* Zu erledigende Aufgaben
1. Beantworten Sie zum Text über die Rechtsentwicklung der Vorschrift diese Fragen:
(a) Auf welcher Vorgängervorschrift basiert die Vorschrift?
(b) Durch welches Gesetz wurde Abs. 1 Nr. 3 angefügt?
(c) Zu welchem Datum wirkt die Ergänzung durch das 5. SGB IV-Änderungsgesetz zurück?
2. Führen Sie den Text zur Rechtsentwicklung der Vorschrift im Anschluss an seinen letzten Satz fort.
===== Artikel
0 Rechtsentwicklung

 

Rz. 1

Die Vorschrift ist mit dem SGB VII am 1.1.1997 in Kraft getreten und basiert auf der Vorgängervorschrift des § 765 RVO. Gemäß § 214 Abs. 3 ist sie auch für Versicherungsfälle vor dem Inkrafttreten anwendbar, wenn Mehrleistungen erstmals nach dem Inkrafttreten festzusetzen sind. Abs. 1 Nr. 3 wurde durch das Gesetz zur Regelung der Versorgung bei besonderen Auslandsverwendungen (Einsatzversorgungsgesetz – EinsatzVG) v. 21.12.2004 (BGBl. I S. 3592) mit Wirkung zum 1.1.2005 angefügt. Abs. 2a wurde durch das Gesetz zur Verbesserung der Versorgung bei besonderen Auslandsverwendungen (Einsatzversorgungs-Verbesserungsgesetz – EinsatzVVerbG) v. 5.12.2011 (BGBl. I S. 2458) mit Wirkung zum 13.12.2011 eingefügt. Durch das 5. SGB IV-Änderungsgesetz v. 15.4.2015 (BGBl. I S. 583) wurde die Vorschrift mit Rückwirkung zum 23.7.2009 ergänzt.
==========
===== Bereitgestellte Daten
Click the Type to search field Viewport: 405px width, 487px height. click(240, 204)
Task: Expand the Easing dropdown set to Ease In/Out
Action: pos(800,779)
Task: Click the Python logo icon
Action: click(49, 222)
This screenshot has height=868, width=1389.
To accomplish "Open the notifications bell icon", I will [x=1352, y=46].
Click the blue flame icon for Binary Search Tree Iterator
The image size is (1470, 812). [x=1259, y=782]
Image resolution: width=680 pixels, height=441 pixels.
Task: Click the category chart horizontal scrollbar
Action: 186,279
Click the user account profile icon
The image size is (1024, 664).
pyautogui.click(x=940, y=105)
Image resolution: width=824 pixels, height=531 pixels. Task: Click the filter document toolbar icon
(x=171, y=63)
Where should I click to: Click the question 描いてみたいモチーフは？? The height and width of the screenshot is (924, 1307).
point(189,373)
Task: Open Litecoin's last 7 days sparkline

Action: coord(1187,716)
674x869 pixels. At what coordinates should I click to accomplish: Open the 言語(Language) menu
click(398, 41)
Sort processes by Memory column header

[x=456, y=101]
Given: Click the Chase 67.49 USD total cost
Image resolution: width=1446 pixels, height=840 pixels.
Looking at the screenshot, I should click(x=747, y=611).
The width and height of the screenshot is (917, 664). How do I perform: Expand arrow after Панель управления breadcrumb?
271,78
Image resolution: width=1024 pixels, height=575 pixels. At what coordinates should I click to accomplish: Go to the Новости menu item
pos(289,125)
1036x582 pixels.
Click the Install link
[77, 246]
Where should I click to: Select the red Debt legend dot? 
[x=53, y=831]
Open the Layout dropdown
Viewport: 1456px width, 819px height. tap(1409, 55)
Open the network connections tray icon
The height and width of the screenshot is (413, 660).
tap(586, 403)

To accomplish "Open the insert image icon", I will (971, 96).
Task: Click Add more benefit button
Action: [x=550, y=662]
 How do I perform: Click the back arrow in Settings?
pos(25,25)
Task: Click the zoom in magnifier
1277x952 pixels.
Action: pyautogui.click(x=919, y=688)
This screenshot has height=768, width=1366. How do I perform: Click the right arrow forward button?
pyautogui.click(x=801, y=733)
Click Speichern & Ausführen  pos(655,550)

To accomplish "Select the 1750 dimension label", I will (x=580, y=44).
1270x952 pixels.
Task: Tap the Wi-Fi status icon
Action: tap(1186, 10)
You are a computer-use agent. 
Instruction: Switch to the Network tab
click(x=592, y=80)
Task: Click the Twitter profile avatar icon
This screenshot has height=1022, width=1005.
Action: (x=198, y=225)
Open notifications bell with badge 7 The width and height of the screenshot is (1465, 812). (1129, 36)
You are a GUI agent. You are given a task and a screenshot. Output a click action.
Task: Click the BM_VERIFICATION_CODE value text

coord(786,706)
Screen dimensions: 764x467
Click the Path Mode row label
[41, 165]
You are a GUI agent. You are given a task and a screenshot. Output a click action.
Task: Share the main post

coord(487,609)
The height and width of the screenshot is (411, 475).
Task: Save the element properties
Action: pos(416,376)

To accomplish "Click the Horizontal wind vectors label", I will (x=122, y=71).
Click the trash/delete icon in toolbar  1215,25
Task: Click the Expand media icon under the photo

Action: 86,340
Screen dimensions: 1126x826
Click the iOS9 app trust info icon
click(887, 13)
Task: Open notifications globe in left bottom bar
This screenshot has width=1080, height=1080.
==========
* Antworten in Reihenfolge
1.
(a) Auf § 765 RVO.
(b) Durch das Gesetz zur Regelung der Versorgung bei besonderen Auslandsverwendungen (Einsatzversorgungsgesetz – EinsatzVG) vom 21.12.2004.
(c) Zum 23.7.2009.

2.
1 Allgemeines

 

Rz. 2

Die Vorschrift ermächtigt den Unfallversicherungsträger, durch Satzung für Personengruppen, die im Interesse des Gemeinwohls tätig geworden sind, Mehrleistungen zu gewähren. Es soll die Möglichkeit bestehen, für besondere Dienste an der Gemeinschaft besondere Leistungen vorzusehen, wenn es dabei zu einem Versicherungsfall kommen sollte. So soll die Möglichkeit der Besserstellung gegenüber "normalen" Versicherten erreicht werden können (kritisch zur Notwendigkeit derartiger Sonderentschädigungen: Krasney, SGB 1995 S. 396; Kunze, in: LPK-SGB VII, § 94 Rz. 1).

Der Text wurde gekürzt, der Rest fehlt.